Although JEV’s tenure at Toro Rosso did not produce the desired promotion to Red Bull Racing, he leaves the team after recording his best season to date, scoring points on seven occasions and a career best 6th-place finish in China on the way to 13th in the standings – one spot behind Ferrari’s Kimi Raikkonen.

Fighting for the crumbs left behind by F1’s dominant teams, as JEV explains, holds minimal interest going forward. Racing on equal footing, as the Verizon IndyCar Series offers to a greater degree, has motivated the 2010 British Formula 3 champion.

“Toro Rosso isn’t really a team where you can stay for a long time, even if you beat your teammates. If I look at what [Daniel] Ricciardo is doing this year and what I’m doing this year, I’m confident I can do the same as him. I’m not really bitter to leave Toro Rosso, I have some other options in Formula 1, but I want to get back into a series where I can win races and win championships. My target is to go for the IndyCar championship my first year,” he said.

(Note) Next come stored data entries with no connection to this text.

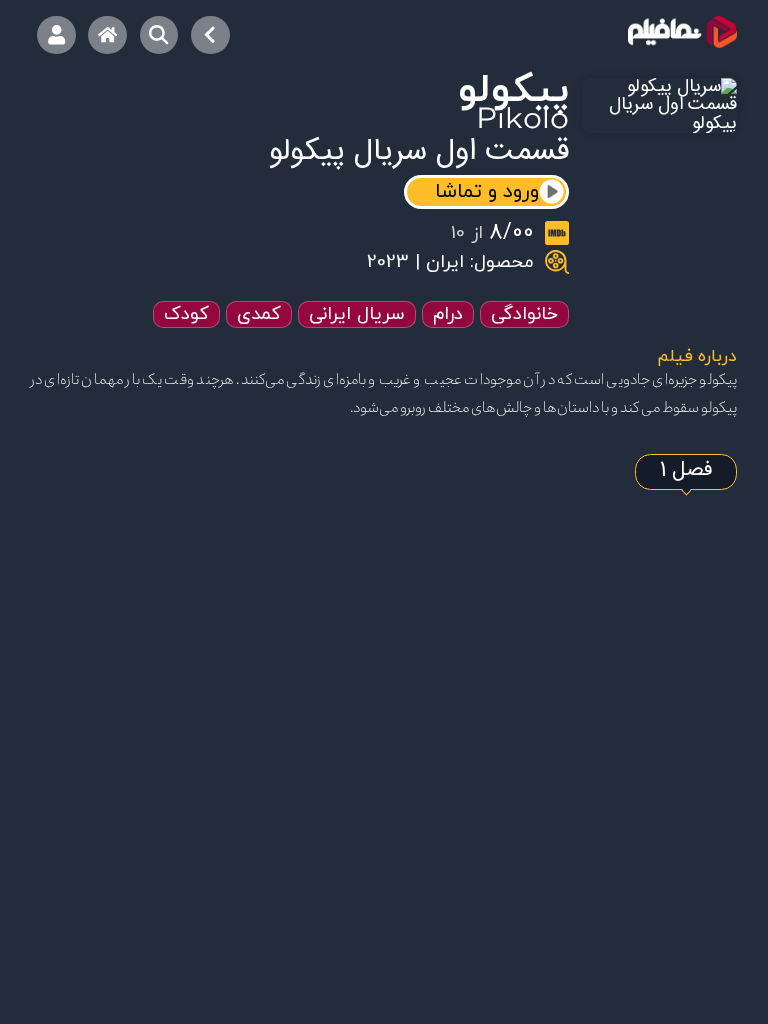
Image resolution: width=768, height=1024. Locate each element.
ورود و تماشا (487, 191)
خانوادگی (524, 314)
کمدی (259, 314)
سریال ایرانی (357, 314)
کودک (186, 314)
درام (448, 314)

With open seats at the championship-winning Ganassi Racing and Andretti Autosport outfits, another at Schmidt Peterson Motorsports, and one at KV Racing, which is led by former Toro Rosso driver Sebastien Bourdais, JEV would appear to have some decent options to pursue.

The discipline of oval racing can be mastered, as many ex-F1 drivers have shown, but the time required to reach a high level of competence varies on the individual. With the majority of IndyCar races held on road and street courses, JEV believes he could deliver for a team at most rounds while getting up to speed on ovals.

“I don’t pretend I would win everything, or have an easy time on the ovals; it’s a lot to learn coming from Europe, but many European drivers have become quite good on ovals with some experience, and with so many road courses and street races, I know I can be very effective,” he noted.

Verge’s also confident he would be an asset as Chevy- and Honda-powered IndyCar teams develop brand-new aero kits that will debut at Round 2 in St. Petersburg next season.

“Testing new aerodynamic pieces, suspension components and everything else is something we do every weekend in Formula 1,” he said. “This is something I enjoy very much; development is very big for the success of the team, the success of the manufacturer, and this is an area I have with a lot of experience.”

Provided he can find the right team and environment, JEV says a move to IndyCar could reignite his career.

“There aren’t so many teams to go to that I can win a championship right away, but this doesn’t stop me from looking and talking to team owners to see if we can do something together,” he added. “I have always loved racing in America, and I have always been very interested in IndyCar. The timing is very good right now to make this happen.”